В раздевалке, улыбаясь, она здоровалась со знакомыми девочками и будто заново вспоминала имена, узнавала лица. Она сняла перчатки и посмотрела на свои пальцы: эта рука была чужой и никакого отношения к Маше не имела.

– Давай перед парой выпьем кофе! – закричала Таня, – ау! Надо скорее очередь занять.

– Хорошо… хорошо.

Быть может, все прошлое чудесным образом осталось позади. «Что было – то сплыло», – вспомнилась Маше оптимистичная поговорка. Действительно, ей не хотелось больше видеть Дениса.

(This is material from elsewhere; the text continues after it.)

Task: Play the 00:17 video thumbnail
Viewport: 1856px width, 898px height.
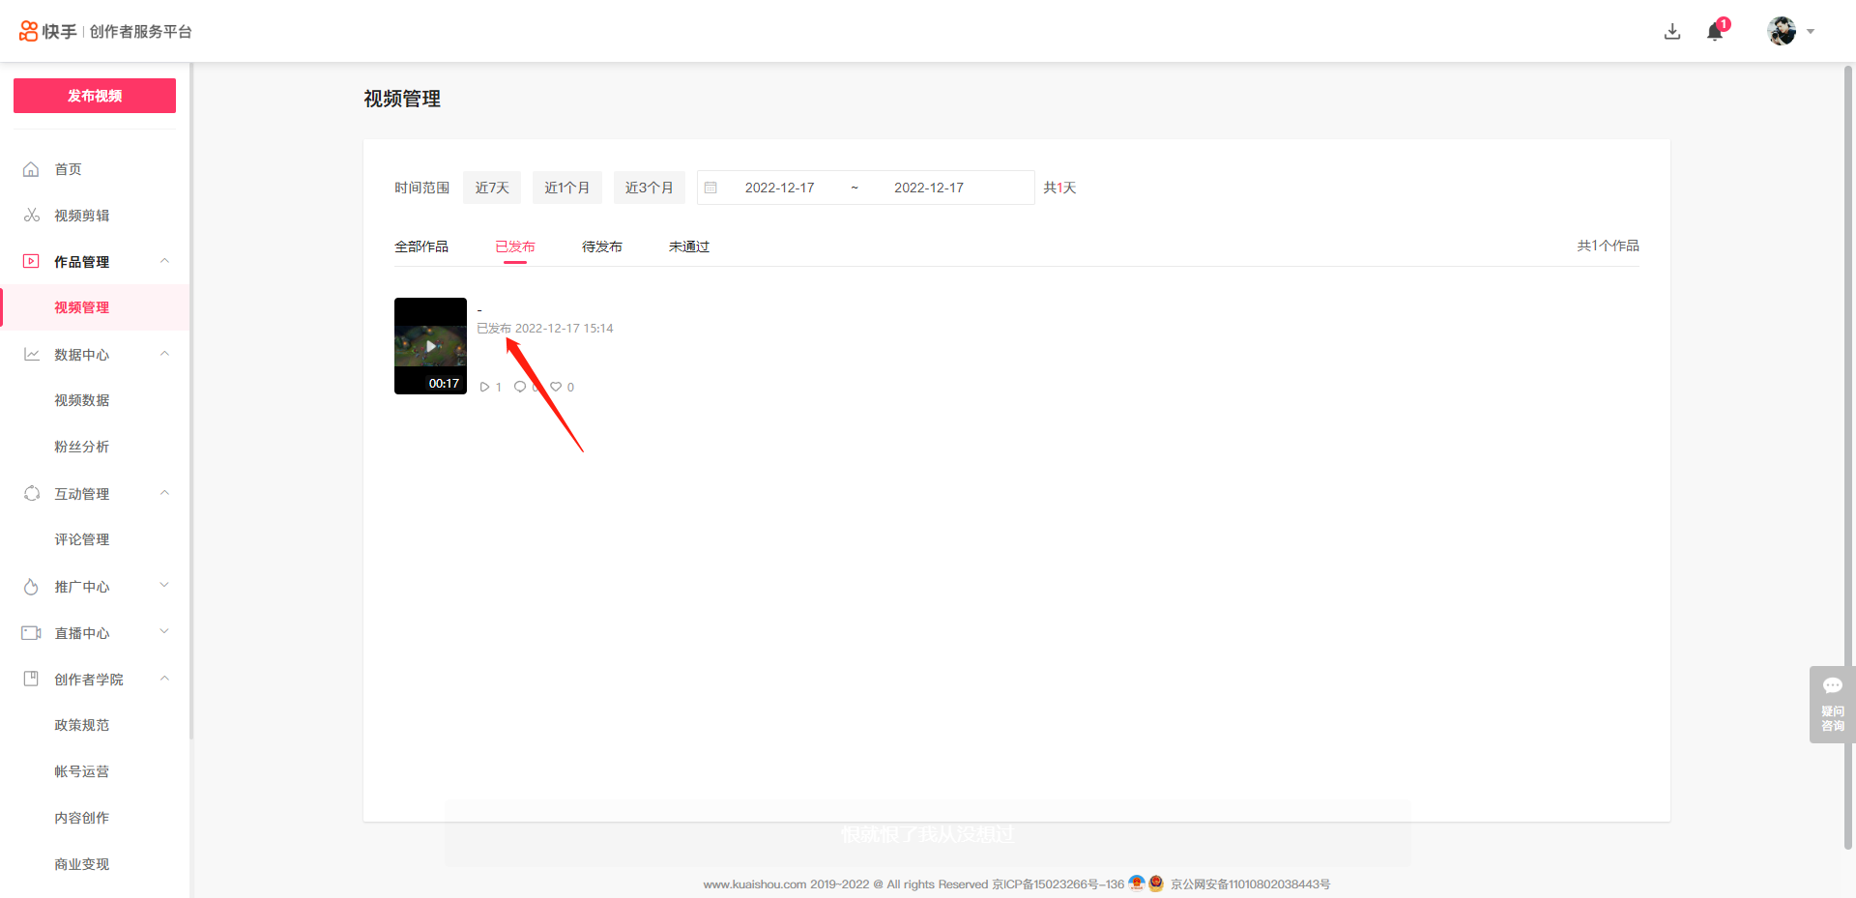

На переменах она оставалась сидеть в аудитории: разговаривала с Таней и читала учебник по социологии. На парах размышляла про свои будни. Самое удивительное, что события, зарождаясь, развивались и без Дениса. То, чего раньше невозможно было даже представить: жизнь без Дениса стала реальностью. Только в реальности этой жили теперь другие люди, похожие на тень, снятую с прошлого, а события скользили, точно легкие шарики из пенопласта, по гладкой и ровной поверхности.

Она вспоминала… Вот утро. Черные силуэты деревьев под белым пуховым небом.

– Здравствуйте, Анна Петровна.

Анна Петровна – пожилая соседка, она выгуливает рано утром свою собачку, потом с клетчатой сумкой идет в магазин, покупает свежий хлеб и колбасу; ну а вечером читает газету с рекламными объявлениями, смотрит сериал и пьет чай. Изо дня в день, и собачка привычно дремлет в кресле у окна.

Где-то каркают вороны, Анна Петровна смотрит вдаль и кричит: «Сабина, Сабина».

Замедлив шаг, Маша оглядывается и видит, как из кустов выныривает серая небольшая собака, очень похожая на Чарлика, и все же, по крохотным и темным, похожим на мазутные точки глазам, совершенно другая. Приседая на передние лапы, новая собака настороженно нюхает землю.

– А где Чарлик? – спрашивает Маша.

– Это Сабина, – отвечает Анна Петровна, – А Чарлик умер. Сабина у меня теперь.

– Давно?

– Недели две назад.

Умер?.. Пес, который прыгал вокруг Маши на задних лапах, заливаясь восторженным лаем. Но одно тут же заменяет другое, и жизнь подобна хорошо отлаженному, промазанному маслом механизму. «Сабина, – позвала Анна Петровна, – пойдем, деточка, домой!»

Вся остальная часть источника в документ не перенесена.